Within the entries below, the lines from the one with "The width and height of the screenshot is (1401, 840)." through the one with "Click the last" are to be set down exactly, both ends kept.

(Stored records)

....................

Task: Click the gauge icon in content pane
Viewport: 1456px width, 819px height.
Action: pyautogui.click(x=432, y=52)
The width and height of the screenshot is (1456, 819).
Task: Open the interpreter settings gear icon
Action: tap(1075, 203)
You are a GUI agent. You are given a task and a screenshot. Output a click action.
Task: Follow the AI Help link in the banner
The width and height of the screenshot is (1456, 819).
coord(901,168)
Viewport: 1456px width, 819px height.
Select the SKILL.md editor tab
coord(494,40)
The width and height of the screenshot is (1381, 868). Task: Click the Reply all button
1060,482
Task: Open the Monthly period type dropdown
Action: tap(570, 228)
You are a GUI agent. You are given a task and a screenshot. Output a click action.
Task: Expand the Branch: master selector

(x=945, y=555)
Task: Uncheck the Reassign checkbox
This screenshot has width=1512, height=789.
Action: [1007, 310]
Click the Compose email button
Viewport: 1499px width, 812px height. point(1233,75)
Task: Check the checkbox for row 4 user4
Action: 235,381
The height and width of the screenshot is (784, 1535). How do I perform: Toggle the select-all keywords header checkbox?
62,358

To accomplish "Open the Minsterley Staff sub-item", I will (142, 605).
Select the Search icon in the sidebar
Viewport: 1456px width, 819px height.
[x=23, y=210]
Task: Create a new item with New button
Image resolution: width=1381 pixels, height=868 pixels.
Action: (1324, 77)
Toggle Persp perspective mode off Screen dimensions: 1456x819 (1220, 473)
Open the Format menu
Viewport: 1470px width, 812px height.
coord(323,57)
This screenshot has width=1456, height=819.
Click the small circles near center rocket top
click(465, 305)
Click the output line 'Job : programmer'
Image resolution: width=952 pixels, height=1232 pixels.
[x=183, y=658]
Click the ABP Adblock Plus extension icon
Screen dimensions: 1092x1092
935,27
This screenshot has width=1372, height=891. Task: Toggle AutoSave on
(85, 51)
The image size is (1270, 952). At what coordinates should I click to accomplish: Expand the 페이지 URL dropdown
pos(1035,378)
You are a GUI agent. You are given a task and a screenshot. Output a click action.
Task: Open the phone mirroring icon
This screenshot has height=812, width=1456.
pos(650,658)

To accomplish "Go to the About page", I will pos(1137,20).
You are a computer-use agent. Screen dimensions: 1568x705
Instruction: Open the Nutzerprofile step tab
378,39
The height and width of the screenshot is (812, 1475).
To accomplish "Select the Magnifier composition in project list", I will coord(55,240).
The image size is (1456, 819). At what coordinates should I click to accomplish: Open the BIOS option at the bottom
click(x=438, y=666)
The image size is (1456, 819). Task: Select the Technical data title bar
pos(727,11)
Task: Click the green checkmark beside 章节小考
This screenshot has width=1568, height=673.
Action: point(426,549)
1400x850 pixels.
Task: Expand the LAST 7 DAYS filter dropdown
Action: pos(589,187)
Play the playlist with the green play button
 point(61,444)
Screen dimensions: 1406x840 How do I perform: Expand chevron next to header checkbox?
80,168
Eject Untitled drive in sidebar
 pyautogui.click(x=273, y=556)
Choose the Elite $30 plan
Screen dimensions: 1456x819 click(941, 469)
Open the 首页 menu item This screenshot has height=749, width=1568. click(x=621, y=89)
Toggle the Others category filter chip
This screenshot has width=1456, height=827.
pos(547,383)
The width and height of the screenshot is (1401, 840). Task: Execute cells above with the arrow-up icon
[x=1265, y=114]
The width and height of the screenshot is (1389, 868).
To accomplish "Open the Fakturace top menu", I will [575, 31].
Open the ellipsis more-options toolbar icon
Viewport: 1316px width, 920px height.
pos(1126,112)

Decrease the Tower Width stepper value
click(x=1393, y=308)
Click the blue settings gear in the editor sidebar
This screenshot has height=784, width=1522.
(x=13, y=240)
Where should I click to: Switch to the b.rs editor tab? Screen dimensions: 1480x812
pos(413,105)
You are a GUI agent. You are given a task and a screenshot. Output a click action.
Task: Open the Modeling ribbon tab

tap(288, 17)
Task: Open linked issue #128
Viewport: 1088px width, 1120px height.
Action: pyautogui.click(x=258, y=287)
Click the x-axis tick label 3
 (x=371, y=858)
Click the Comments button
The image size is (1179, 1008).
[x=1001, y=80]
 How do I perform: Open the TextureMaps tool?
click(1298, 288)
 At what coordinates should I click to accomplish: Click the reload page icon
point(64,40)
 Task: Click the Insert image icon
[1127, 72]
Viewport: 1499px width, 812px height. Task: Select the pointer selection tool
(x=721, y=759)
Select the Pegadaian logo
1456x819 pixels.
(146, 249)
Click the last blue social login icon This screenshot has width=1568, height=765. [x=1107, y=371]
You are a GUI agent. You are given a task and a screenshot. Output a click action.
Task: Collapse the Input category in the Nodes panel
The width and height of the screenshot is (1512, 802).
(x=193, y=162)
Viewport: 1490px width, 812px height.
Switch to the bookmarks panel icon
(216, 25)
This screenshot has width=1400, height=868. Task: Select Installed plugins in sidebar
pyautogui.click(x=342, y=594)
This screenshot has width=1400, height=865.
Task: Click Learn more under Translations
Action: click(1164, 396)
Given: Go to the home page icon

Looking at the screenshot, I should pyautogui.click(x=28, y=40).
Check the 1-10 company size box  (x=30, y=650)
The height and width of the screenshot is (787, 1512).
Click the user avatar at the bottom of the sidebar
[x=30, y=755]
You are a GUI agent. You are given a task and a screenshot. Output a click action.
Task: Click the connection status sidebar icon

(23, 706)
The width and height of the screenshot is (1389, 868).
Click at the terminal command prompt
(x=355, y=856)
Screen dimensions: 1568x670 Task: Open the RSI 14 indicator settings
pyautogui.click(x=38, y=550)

....................

- _Written answer_:
The width and height of the screenshot is (1401, 840). Task: Execute cells above with the arrow-up icon
[x=1265, y=114]
The width and height of the screenshot is (1389, 868).
To accomplish "Open the Fakturace top menu", I will [575, 31].
Open the ellipsis more-options toolbar icon
Viewport: 1316px width, 920px height.
pos(1126,112)

Decrease the Tower Width stepper value
click(x=1393, y=308)
Click the blue settings gear in the editor sidebar
This screenshot has height=784, width=1522.
(x=13, y=240)
Where should I click to: Switch to the b.rs editor tab? Screen dimensions: 1480x812
pos(413,105)
You are a GUI agent. You are given a task and a screenshot. Output a click action.
Task: Open the Modeling ribbon tab

tap(288, 17)
Task: Open linked issue #128
Viewport: 1088px width, 1120px height.
Action: pyautogui.click(x=258, y=287)
Click the x-axis tick label 3
 (x=371, y=858)
Click the Comments button
The image size is (1179, 1008).
[x=1001, y=80]
 How do I perform: Open the TextureMaps tool?
click(1298, 288)
 At what coordinates should I click to accomplish: Click the reload page icon
point(64,40)
 Task: Click the Insert image icon
[1127, 72]
Viewport: 1499px width, 812px height. Task: Select the pointer selection tool
(x=721, y=759)
Select the Pegadaian logo
1456x819 pixels.
(146, 249)
Click the last blue social login icon This screenshot has width=1568, height=765. [x=1107, y=371]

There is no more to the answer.